Ragamala Paintings are a series of descriptive paintings from medieval India based on Ragamala or the 'Garland of Ragas', depicting various Indian musical modes, Ragas. They stand as a classical example of the amalgamation of art, poetry and classical music in medieval India.
Ragamala paintings were created in most schools of famous painting, starting in the 16th and 17th centuries and are today named accordingly, as Pahari Ragamala, Rajasthan or Rajput Ragamala, Deccan Ragamala, and Mughal Ragamala.
In these painting every raga is personified by a color, mood, a verse describing a story of a hero and heroine, it also elucidates the season and therefore the time of day and night in which a particular raga is to be sung; and finally most paintings also demarcate the specific Hindu deities attached with the raga, like Bhairava or Bhairavi to Shiva, Sri to Devi etc. The paintings depict not simply the Ragas, but also their wives, (raginis), their numerous sons (ragaputra) and daughters (ragaputri).

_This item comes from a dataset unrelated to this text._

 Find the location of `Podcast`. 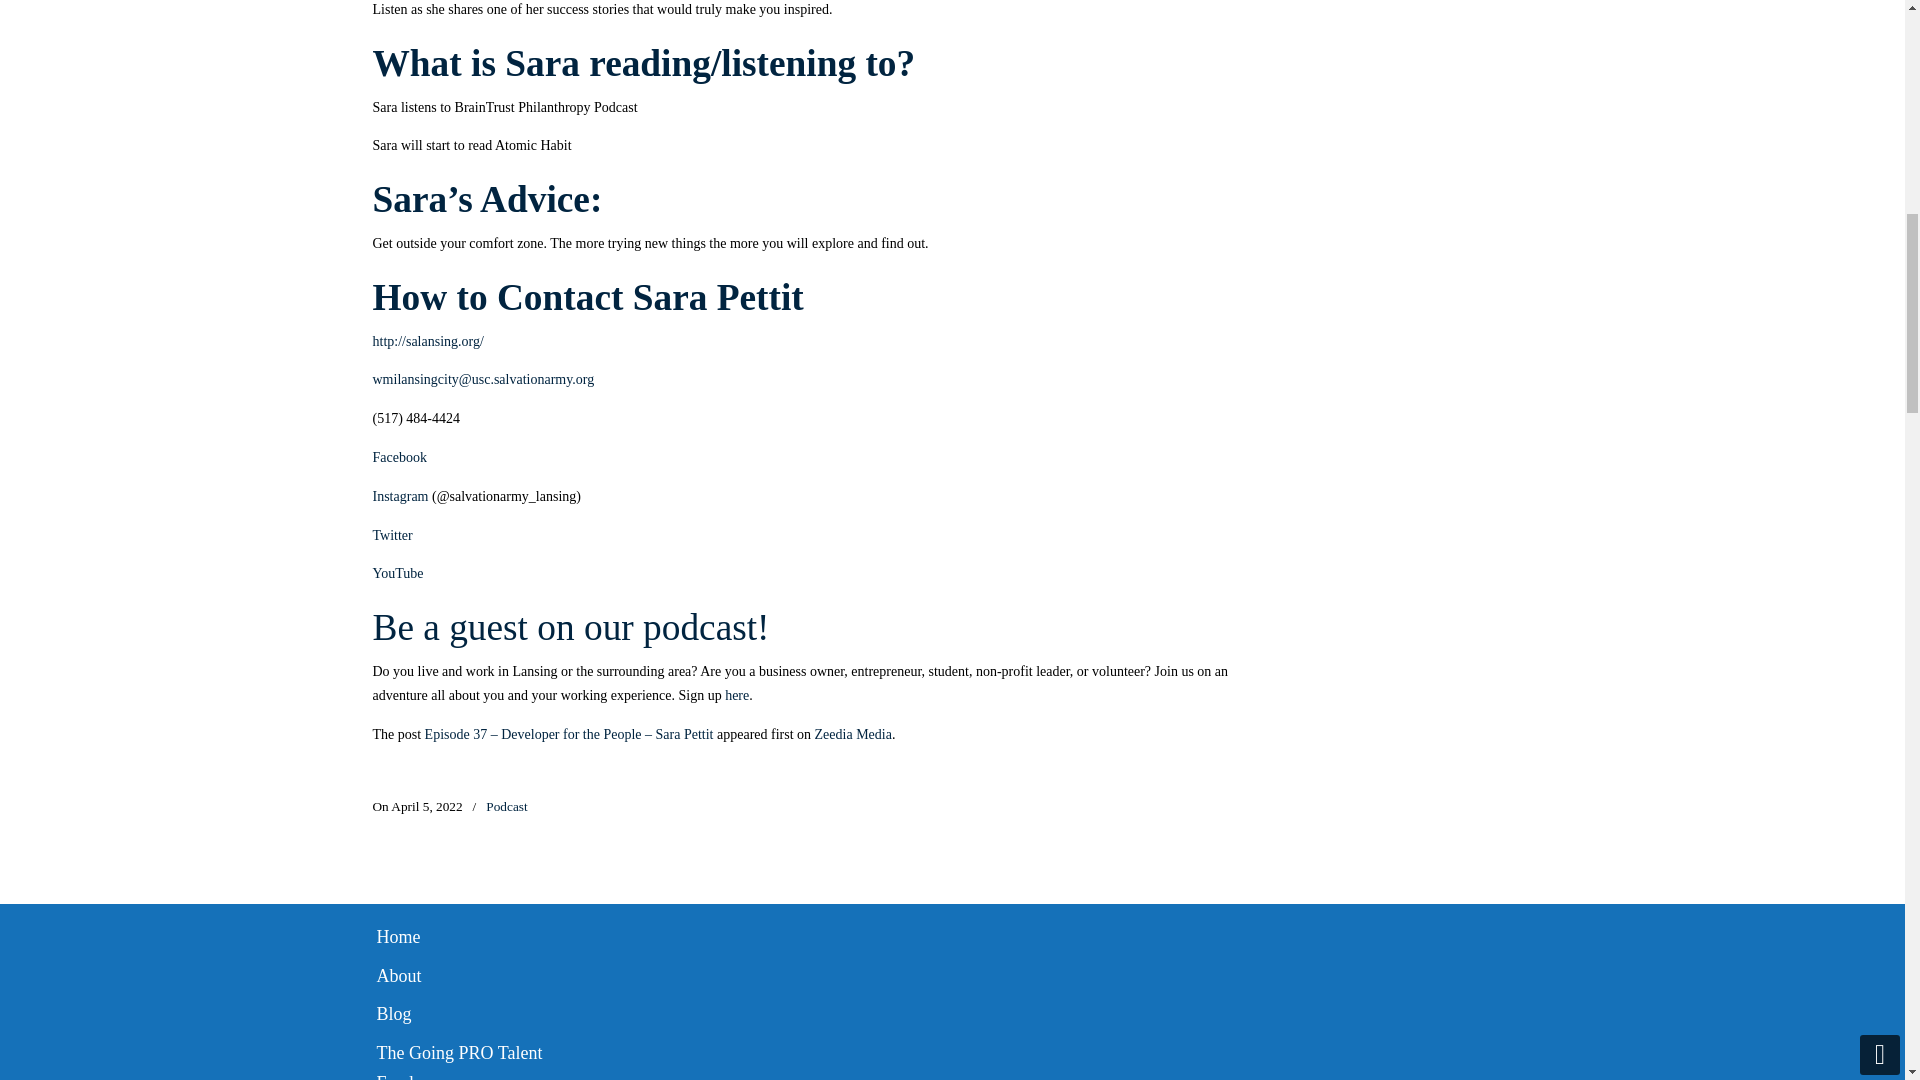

The six principal ragas present in the Ragamala are Bhairava, Dipika, Sri, Malkaunsa, Megha and Hindola and these are meant to be sung during the six seasons of the year – summer, monsoon, autumn, early winter, winter and spring.
History:
Sangeeta Ratnakara is an important 12th century CE treatise on the classification of Indian Ragas, which for the first time mentions the presiding deity of each raga. From the 14th century onwards, they were described in short verses in Sanskrit, for Dhyana, 'contemplation', and later depicted in a series of paintings, called the Ragamala paintings. Some of the best available works of Ragamala are from the 16th and 17th centuries, when the form flourished under royal patronage, though by the 19th century, it gradually faded.